The probation officer recommended awarding presentence credit as follows:
(1) Case 9057—352 days of presentence credit, composed of 176 days of
actual custody plus conduct credit in the amount of 176 days.
7
The probation report does not attribute any of Beck’s period of presentence
custody to the misdemeanor case, case 9133, that was dismissed as part of the plea
bargain.
17
(2) Case 9112—133 days of presentence credit, composed of 67 days of actual
custody plus conduct credit in the amount of 66 days.
(3) Case 9467—99 days of presentence credit, composed of 67 days of actual
custody plus conduct credit in the amount of 32 days.
As noted above, the court sentenced Beck to serve three years in case 9467 for a
violation of Health and Safety Code section 11379, which was treated as the principal
term. Beck received concurrent sentences of two years and three years, respectively, in
cases 9057 and 9112. In case 9467, the court followed the probation officer’s
recommendation and awarded Beck a total of 99 days of presentence credit. At the time
the court sentenced Beck in case 9057 and case 9112, the court did not mention or award
presentence credit to be applied against the sentences imposed in those cases.
When the court asked if there was “[a]nything else,” Beck’s counsel told the court
that Beck had spent time in custody on case 9057 and posed a query as to whether she
was entitled to custodial credits against her sentence. The probation officer responded by
noting that case 9467 was “the controlling case” and that Beck “might time out on [case]

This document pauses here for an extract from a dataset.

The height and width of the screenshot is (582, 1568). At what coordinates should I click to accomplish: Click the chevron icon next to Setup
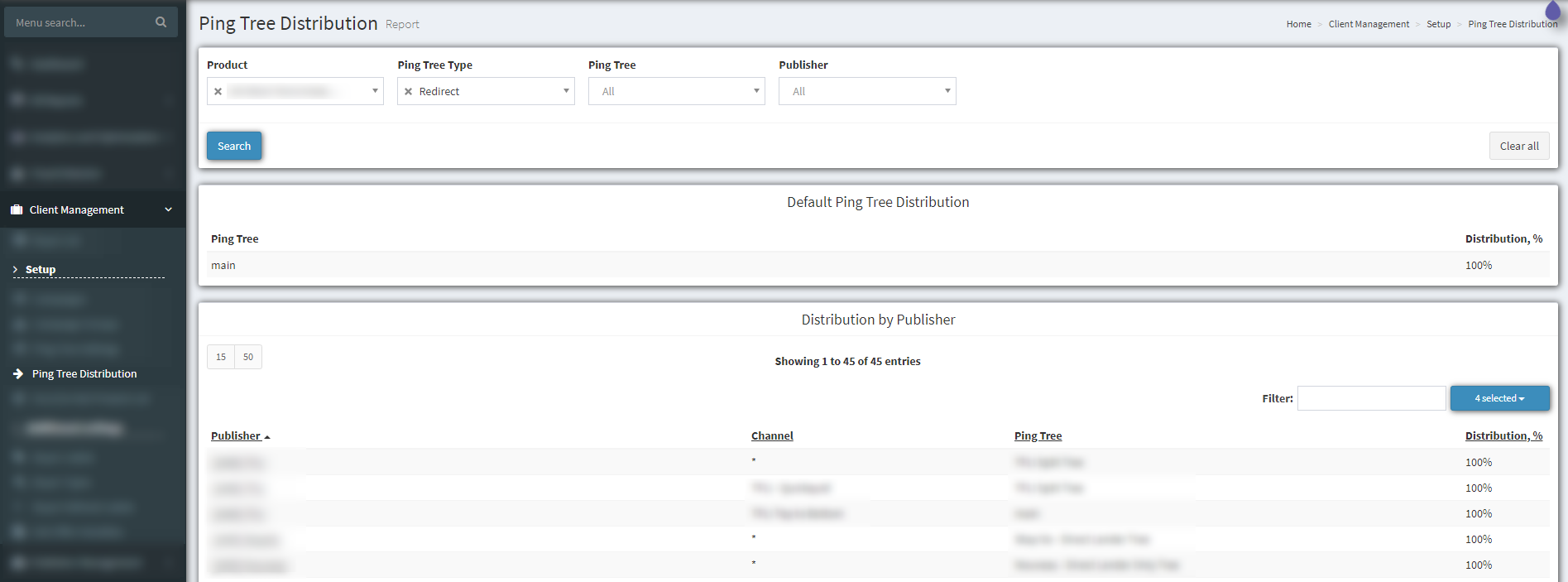point(16,270)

9057 prior to the termination,” but added that, if the court desired, “we could state the
credit for that particular case [i.e., case 9057] on the record.” The court noted that Beck
would only be entitled to credits for time served in case 9057 on that particular case, and
that, as a practical matter it would not make any difference whether the credits were
awarded in case 9057 because she would still have to serve out her term in case 9467
with fewer credits awarded. In the end, after concluding it would not make any
difference whether the additional credits were awarded in case 9057, defense counsel
stated that Beck was waiving the credits. The court asked Beck, “So you’re waiving any
additional credits in that [case 9057]?” Beck responded, “Yeah.”
In the abstract of judgment, case 9467 is listed as case A, while case 9057 is listed
as case B and case 9112 is listed as case C. The abstract reflects that Beck received a
total of 99 days of presentence credit in case A, i.e., case 9467. With respect to cases B
and C—i.e., cases 9057 and 9112—the abstract does not reflect any credit for time
served.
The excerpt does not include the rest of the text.